══ Zitierter Text ══

Leseprobe aus "Ein Nilpferd in Lund. Reisebilder"
von Claudio Magris
Die
Inseln der Seligen
Das Boot, das auf Tresco anlegt, fährt nur eine kurze Strecke
übers Meer,
doch der Passagier, der seinen Fuß auf die Insel setzt, hat
das Gefühl, eine
viel längere Reise zurückgelegt zu haben, von einer
Halbkugel zur anderen, von
Nordeuropa in die Südsee; er hat ein paar
Stunden zuvor - oder zwanzig Minuten, wenn er
den Hubschrauber nimmt - in Cornwall die
Westspitze von Großbritannien hinter sich
gelassen und befindet sich nun in einer tropischen Vegetation,
zwischen Agaven und Palmen, australischem Eukalyptus,
Iris und blauvioletten Lilien aus Südafrika,
Orchideen,
Büschen von purpurroten Mittagsblumen und scharlachfarbenem
Natternkopf, der sich erhebt wie ein keckes
erotisches Zeichen.
Tresco ist eine von den über dreihundert Inseln, die im
Atlantischen Ozean den Archipel der Scilly-Inseln
bilden, sechsundzwanzig Meilen westlich von
Land's End, wo Cornwall endet. Es gehört zu den
sechs bewohnten Inseln, mit der Hauptinsel St. Mary's, wo
die Fähren und Schiffe aus Großbritannien anlegen.
Auf der
Seite, die dem offenen Meer zugewandt ist, seinen
Sturzwellen und seinen Stürmen, sind die Scilly-Inseln
rauh und kahl, so auch Tresco, doch auf der Innenseite, die
zu St. Mary's zeigt, dieser gleichfalls milden und blühenden
Insel, haben der Golfstrom sowie der geniale Augustus
Smith und sein Neffe und Nachfolger Thomas Algernon Smith-Dorrien, die
der Insel und der Blumenzucht im
vergangenen Jahrhundert zu einem unglaublichen Aufschwung
verhalfen, ein Paradies geschaffen, eine Insel der
Alcina,
einen Garten der Armida.
Augustus Smith wurde 1834 "Lord Proprietor" der Scilly-Inseln und
ließ Schulen und Leuchttürme
bauen und auch Abbey Garden, die Abtei von Tresco
mit ihren Gärten, die Algernon Smith-Dorrien
vervollkommnete, indem er Blumen und Pflanzen aus aller Herren
Länder
anpflanzte und so regelrecht eine blühende
Industrie schuf, doch der Ursprung dieses Gartens Eden der
Scilly-Inseln, die doch jahrhundertelang bettelarm gewesen
waren, liegt viel weiter zurück.

═══

> [Übungsaufgabe 1]
Prüfe anhand des Textauszugs über Tresco, ob die Aussagen (a) bis (c) zutreffen, und belege jedes Ja oder Nein mit dem entscheidenden Wortlaut: (a) Tresco zählt zu den bewohnten Scilly-Inseln. (b) Die Fähren aus Großbritannien legen auf Tresco an. (c) Der Archipel liegt östlich von Land's End.
> [Übungsaufgabe 2]
Führe den Textauszug über Tresco im Anschluss an seinen letzten Satz um einige Sätze fort.
Die Daten werden für die Bearbeitung nicht gebraucht.

══ Datensatz ══

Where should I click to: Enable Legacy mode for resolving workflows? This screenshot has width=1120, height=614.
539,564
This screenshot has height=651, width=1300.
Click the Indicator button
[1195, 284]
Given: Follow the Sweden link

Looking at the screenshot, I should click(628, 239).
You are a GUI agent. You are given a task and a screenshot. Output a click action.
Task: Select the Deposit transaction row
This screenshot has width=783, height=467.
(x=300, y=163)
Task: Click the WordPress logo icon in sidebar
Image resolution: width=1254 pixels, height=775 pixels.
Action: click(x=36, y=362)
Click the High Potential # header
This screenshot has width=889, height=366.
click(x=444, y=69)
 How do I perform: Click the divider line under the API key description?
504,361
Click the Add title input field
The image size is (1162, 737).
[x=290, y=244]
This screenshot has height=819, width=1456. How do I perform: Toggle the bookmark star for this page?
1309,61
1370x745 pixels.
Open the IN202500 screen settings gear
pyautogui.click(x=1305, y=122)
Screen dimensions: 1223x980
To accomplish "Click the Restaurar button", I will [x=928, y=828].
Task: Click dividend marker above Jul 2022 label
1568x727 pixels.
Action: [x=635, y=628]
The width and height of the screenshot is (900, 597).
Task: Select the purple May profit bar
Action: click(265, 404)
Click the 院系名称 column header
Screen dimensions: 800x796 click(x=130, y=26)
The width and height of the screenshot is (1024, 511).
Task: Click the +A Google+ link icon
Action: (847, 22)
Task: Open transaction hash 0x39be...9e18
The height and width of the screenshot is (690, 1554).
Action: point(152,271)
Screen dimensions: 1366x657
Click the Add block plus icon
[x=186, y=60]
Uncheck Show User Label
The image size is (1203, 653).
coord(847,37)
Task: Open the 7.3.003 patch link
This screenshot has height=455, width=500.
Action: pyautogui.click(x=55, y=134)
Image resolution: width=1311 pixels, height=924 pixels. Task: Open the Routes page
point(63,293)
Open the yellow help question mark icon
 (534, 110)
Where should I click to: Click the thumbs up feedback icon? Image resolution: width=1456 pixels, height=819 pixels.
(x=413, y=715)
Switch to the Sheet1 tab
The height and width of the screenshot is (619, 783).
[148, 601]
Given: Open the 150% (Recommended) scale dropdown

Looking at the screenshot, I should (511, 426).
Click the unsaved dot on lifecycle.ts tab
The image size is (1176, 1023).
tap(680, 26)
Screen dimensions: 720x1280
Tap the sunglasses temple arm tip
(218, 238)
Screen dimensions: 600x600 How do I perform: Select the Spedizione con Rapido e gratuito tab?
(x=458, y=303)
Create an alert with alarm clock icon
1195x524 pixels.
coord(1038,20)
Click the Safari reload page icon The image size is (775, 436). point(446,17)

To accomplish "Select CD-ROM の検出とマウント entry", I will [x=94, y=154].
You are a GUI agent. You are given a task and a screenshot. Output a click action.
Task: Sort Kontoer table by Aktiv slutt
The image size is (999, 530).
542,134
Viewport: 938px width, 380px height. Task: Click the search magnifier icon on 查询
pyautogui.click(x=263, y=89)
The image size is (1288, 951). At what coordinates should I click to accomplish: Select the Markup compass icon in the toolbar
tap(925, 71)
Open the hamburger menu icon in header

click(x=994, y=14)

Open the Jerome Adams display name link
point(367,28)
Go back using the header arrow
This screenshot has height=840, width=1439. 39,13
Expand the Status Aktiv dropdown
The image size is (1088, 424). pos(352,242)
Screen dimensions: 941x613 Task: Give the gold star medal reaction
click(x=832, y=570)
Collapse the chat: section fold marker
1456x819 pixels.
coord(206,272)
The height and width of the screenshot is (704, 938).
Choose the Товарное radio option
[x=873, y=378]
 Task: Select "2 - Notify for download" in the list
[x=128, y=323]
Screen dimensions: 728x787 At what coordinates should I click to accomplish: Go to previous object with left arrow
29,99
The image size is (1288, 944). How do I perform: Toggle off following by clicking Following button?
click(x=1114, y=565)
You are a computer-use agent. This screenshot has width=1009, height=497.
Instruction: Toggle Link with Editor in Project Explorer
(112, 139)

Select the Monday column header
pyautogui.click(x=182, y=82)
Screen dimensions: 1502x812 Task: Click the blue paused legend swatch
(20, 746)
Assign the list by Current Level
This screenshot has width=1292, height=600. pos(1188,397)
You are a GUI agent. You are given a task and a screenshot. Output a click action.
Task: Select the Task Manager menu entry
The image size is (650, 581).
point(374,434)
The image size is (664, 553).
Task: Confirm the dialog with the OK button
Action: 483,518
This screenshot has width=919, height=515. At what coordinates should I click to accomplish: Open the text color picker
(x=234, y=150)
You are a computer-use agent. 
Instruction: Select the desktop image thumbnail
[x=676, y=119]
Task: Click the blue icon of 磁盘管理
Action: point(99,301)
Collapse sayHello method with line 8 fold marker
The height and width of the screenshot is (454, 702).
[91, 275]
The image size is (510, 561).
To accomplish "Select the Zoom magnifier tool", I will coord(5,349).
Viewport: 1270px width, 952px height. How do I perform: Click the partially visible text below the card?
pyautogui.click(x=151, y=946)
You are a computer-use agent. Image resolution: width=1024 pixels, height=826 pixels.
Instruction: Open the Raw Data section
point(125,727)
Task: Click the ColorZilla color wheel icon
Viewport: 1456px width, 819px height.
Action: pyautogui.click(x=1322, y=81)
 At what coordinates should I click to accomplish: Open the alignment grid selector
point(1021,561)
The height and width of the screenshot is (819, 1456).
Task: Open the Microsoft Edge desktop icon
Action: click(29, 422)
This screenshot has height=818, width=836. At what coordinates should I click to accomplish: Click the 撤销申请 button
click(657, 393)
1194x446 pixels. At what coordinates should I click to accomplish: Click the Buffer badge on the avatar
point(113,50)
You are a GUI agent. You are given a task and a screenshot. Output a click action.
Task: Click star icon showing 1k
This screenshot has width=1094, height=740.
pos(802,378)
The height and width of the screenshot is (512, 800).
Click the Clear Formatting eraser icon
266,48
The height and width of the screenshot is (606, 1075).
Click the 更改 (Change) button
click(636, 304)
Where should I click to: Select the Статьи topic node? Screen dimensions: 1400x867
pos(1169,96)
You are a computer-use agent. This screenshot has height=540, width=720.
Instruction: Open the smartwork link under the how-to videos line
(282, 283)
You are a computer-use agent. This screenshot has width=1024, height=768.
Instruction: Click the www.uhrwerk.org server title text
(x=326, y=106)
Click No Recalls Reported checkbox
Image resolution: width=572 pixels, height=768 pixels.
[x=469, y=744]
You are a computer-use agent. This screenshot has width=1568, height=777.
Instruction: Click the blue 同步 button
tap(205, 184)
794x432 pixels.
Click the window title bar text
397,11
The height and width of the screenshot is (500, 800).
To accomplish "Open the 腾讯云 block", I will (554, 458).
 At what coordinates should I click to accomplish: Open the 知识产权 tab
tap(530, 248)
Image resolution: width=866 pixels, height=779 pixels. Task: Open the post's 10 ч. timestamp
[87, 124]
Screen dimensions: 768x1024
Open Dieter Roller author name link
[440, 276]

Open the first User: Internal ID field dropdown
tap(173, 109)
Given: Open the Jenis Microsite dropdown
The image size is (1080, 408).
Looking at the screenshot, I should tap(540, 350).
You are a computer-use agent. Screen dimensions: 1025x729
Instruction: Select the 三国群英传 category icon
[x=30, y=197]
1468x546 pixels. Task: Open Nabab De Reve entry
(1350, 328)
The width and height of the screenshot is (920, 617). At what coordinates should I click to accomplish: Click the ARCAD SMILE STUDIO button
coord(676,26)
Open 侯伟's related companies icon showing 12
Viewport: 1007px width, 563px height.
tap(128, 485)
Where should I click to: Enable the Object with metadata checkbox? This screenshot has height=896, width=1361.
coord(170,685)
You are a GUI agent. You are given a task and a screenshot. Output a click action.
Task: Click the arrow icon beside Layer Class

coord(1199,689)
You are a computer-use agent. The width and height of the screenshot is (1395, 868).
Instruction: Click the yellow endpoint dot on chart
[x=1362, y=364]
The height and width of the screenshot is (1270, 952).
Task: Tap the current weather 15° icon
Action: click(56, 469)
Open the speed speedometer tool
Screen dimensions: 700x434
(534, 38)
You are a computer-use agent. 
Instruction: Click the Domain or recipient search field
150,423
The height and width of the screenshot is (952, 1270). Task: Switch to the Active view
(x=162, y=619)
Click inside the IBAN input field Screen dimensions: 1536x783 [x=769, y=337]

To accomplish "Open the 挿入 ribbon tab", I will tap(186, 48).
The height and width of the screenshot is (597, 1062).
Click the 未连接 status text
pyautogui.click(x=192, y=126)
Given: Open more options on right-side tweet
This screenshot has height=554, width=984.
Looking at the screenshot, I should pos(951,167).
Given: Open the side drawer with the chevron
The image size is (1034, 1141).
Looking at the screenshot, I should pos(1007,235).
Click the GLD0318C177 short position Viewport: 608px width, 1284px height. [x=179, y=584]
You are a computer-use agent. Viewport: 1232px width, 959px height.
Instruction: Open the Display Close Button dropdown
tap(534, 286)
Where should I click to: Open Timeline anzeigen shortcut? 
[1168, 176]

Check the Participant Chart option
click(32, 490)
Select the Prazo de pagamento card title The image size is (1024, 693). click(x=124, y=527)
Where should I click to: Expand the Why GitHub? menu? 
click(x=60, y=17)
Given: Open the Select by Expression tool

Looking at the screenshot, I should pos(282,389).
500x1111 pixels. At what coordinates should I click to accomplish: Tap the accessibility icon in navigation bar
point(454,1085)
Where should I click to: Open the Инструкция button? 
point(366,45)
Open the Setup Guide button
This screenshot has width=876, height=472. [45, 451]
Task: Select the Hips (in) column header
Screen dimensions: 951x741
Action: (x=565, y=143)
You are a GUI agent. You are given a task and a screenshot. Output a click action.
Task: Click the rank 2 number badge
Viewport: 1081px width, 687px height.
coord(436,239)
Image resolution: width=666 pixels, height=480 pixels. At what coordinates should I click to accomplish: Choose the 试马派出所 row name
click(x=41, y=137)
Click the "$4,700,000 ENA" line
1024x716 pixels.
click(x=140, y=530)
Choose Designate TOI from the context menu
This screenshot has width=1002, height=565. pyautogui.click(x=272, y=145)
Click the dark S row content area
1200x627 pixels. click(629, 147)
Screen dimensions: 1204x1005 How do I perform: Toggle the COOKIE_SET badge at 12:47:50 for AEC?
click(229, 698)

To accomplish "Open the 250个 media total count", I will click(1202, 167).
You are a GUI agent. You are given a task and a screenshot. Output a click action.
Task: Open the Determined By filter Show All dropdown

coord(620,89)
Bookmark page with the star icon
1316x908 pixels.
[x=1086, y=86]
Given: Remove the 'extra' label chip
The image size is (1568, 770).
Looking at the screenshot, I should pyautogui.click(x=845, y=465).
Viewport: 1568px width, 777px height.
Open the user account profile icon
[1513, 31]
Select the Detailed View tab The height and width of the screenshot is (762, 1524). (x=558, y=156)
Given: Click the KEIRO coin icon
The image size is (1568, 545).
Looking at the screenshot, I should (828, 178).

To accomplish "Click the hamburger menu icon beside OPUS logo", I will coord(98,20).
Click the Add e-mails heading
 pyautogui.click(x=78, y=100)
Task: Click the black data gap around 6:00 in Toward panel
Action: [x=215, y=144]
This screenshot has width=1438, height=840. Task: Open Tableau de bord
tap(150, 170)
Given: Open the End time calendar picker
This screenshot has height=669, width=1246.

═══

> [Endergebnis 1]
(a) Ja: „Es gehört zu den sechs bewohnten Inseln“
(b) Nein: „mit der Hauptinsel St. Mary's, wo die Fähren und Schiffe aus Großbritannien anlegen“
(c) Nein: „sechsundzwanzig Meilen westlich von Land's End“

> [Endergebnis 2]
Die ersten kostbaren Zwiebeln
exotischer Blumen wurden im 12. Jahrhundert von den
Benediktinern eingeführt, diesen Christen, die wie
Odysseus reisten,
die sich unerschrocken in die weite Welt aufmachten und
sich in fremden Ländern ansiedelten, um die Liebe
zur Wahrheit und zum Wissen zu lehren und auch die stabilitas
loci, die intensive, stille Liebe zur Heimat, durch die
man sein ganzes Leben an einem abgelegenen Fleckchen
verbringen und sich in der Welt zu Hause fühlen kann, ohne den
Drang zu haben, fortzugehen und zu fliehen. In
Tresco ist der Ort der alten Klosterkirche noch zu besichtigen.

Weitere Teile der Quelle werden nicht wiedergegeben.